Cyrptex is currently managed as a decentralized autonomous organization (DAO) governed by CTX holders. Within this framework, CTX holders can vote directly on proposed changes to the protocol of delegate their stake to a representative who casts votes on their behalf.
When was CTX created and how much was it worth?
Cryptex was created in April of 2021. It has a trio co-founders. They are Joe Sticco, Preston Von Loom and Thomas Matzner.
Sticco currently serves as Cryptex’s CEO. He’s a self-described trader and investment manager. Technical developments are led by Von Loom, a blockchain developer associated with the building of layer-1 scaling solutions for Ethereum. Matzner, described as an experienced product builder, holds the title of “brand lead.”
The platform’s native governance token, CTX, was first distributed in April of 2021. No sale was held. Instead, tokens were allocated directly to various platform stakeholders. These include Cryptex’s founders, early adaptors and liquidity providers.

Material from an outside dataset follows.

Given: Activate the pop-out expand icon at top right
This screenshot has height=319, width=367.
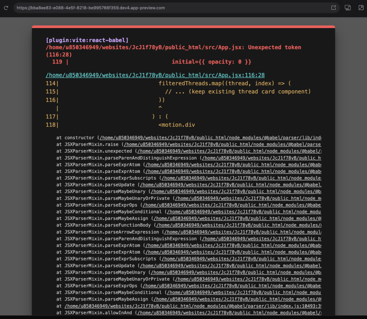Looking at the screenshot, I should [x=361, y=7].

Data from CoinGecko shows that CTX began trading at about $10 but then lost roughly 70% of its value within a couple of months. Following a period of sideways price movements between July and August of 2021, CTX went parabolic in September 0f 2021. That’s when CTX hit an all-time high of $44.13. The token’s price has since fallen amidst a general risk-off period and a severe downturn for crypto. As of August 2022, CTX was roughly $4.25.
How is the price of CTX determined?
A deflationary asset, CTX has a hard cap of 10 million tokens, of which 3.35 million are currently in circulation. According to Cryptex’s whitepaper, roughly 59.5% of CTX’s total supply was allocated to the project’s treasury, and another 25% earmarked for initial protocol incentives. Some 15% of supply was distributed to Cryptex’s founders, while the remaining 50,000 tokens (0.5%) were granted to various platform advisors.
Why does CTX have value?
Cryptex’s native synthetic asset, TCAP, provides exposure to the entire digital currency market, while reducing the risk/complexities associated with holding each asset individually. By leveraging the law of averages and diversification, TCAP offers some stability in a marketplace dominated by volatility.
Is CTX secure?
A standard ERC-20 asset, CTX is supported by a series of leading Ethereum wallets and exchange-based storage solutions. Likewise, CTX’s sister asset, TCAP, has been subject to a series of extensive audits by leading smart contract security firm Quantstamp.
What are the main benefits of CTX?
- It allows holders to vote on proposed changes to the Cryptex protocol.
- Cryptex supports a second native asset, TCAP, which provides exposure to the entire crypto market.
- Users can earn CTX-based rewards by minting new TCAP tokens or staking TCAP Liquidity Pool tokens to the protocol.
What do critics say about CTX?
That TCAP and Cryptex are facing stiff competition from established protocols, such as Synthetix.